ITEMS:

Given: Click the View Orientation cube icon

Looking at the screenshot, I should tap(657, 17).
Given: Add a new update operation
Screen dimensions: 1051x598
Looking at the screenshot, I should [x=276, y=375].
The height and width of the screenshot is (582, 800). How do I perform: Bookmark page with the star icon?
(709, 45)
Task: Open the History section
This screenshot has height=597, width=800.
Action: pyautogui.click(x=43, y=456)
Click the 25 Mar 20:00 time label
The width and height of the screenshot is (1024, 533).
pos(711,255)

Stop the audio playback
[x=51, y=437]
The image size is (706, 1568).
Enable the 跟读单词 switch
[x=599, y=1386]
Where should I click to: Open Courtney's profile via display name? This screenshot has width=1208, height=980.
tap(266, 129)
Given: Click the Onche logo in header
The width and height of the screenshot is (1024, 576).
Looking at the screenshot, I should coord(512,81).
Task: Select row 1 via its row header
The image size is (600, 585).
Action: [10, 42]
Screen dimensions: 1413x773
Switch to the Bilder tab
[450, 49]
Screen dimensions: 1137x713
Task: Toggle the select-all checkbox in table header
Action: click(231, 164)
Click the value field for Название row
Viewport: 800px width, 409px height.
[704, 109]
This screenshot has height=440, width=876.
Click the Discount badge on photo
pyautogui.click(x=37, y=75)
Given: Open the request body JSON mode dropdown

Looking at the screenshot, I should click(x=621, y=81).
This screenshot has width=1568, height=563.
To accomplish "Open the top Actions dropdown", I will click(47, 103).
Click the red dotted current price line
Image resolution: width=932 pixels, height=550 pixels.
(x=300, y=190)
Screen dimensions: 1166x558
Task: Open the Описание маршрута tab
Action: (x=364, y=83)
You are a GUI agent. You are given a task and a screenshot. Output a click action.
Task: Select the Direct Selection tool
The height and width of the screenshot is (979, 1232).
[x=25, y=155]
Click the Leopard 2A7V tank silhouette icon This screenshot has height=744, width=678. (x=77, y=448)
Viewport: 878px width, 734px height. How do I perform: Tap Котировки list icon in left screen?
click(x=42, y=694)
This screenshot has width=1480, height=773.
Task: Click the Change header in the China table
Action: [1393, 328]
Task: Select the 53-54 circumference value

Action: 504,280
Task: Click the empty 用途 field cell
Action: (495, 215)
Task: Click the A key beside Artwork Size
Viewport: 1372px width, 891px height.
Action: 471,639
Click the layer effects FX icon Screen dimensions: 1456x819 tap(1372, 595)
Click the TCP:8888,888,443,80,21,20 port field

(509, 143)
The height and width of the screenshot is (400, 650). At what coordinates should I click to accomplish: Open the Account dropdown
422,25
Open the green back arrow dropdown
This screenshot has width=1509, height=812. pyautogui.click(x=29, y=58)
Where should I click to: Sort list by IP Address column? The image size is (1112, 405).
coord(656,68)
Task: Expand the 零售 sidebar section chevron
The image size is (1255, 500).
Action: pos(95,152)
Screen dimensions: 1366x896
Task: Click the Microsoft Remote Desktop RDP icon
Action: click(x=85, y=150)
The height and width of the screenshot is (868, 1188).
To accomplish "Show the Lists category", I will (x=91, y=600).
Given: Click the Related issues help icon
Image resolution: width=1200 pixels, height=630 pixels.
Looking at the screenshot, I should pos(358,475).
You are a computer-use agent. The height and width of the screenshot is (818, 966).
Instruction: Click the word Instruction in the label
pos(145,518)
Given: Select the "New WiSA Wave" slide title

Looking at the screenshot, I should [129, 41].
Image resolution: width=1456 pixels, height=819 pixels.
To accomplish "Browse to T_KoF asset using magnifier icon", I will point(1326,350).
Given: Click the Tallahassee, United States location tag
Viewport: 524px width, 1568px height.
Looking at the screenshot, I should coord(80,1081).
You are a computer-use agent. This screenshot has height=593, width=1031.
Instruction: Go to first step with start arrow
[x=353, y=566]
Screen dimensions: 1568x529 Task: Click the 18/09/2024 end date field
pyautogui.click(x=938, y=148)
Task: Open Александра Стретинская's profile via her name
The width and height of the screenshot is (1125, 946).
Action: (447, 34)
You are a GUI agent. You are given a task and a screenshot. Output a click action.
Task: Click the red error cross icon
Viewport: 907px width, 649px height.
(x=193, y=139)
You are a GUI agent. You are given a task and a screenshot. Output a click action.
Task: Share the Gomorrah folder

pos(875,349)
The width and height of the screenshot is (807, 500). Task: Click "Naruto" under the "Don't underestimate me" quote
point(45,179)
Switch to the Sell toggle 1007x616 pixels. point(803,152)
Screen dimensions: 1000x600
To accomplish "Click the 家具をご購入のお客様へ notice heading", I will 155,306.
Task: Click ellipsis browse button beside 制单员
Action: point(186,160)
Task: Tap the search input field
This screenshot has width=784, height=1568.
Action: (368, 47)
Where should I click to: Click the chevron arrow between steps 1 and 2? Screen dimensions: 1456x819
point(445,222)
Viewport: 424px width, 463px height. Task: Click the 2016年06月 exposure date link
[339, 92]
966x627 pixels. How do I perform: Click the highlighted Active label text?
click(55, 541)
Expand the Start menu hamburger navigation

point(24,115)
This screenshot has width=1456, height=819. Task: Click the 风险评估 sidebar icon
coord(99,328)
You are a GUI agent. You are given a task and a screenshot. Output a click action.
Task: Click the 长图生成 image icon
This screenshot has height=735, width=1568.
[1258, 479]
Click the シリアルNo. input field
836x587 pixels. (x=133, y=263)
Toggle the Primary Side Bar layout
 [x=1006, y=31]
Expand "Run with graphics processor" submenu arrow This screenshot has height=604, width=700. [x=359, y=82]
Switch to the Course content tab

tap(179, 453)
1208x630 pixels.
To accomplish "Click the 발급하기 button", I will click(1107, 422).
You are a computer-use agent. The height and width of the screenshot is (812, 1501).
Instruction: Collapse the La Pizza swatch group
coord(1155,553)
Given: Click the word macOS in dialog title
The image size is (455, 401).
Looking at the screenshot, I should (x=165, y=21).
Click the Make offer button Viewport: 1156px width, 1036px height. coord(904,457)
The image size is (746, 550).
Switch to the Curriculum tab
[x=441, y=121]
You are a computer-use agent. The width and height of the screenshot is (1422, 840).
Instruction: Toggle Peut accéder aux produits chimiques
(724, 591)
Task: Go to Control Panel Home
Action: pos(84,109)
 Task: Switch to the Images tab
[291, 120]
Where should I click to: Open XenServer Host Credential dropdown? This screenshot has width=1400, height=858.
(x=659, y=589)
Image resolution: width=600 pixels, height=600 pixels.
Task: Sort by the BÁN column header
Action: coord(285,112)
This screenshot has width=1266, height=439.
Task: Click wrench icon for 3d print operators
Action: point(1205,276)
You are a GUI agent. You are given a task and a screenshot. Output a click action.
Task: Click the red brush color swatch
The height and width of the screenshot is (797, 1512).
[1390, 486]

TASK PROMPT: Quote the rows starting at the line that contains "Given: Add a new update operation" and ending at the line that contains "[x=51, y=437]", including both of those lines, reproducing each one verbatim.

SOLVED EXERCISE:
Given: Add a new update operation
Screen dimensions: 1051x598
Looking at the screenshot, I should [x=276, y=375].
The height and width of the screenshot is (582, 800). How do I perform: Bookmark page with the star icon?
(709, 45)
Task: Open the History section
This screenshot has height=597, width=800.
Action: pyautogui.click(x=43, y=456)
Click the 25 Mar 20:00 time label
The width and height of the screenshot is (1024, 533).
pos(711,255)

Stop the audio playback
[x=51, y=437]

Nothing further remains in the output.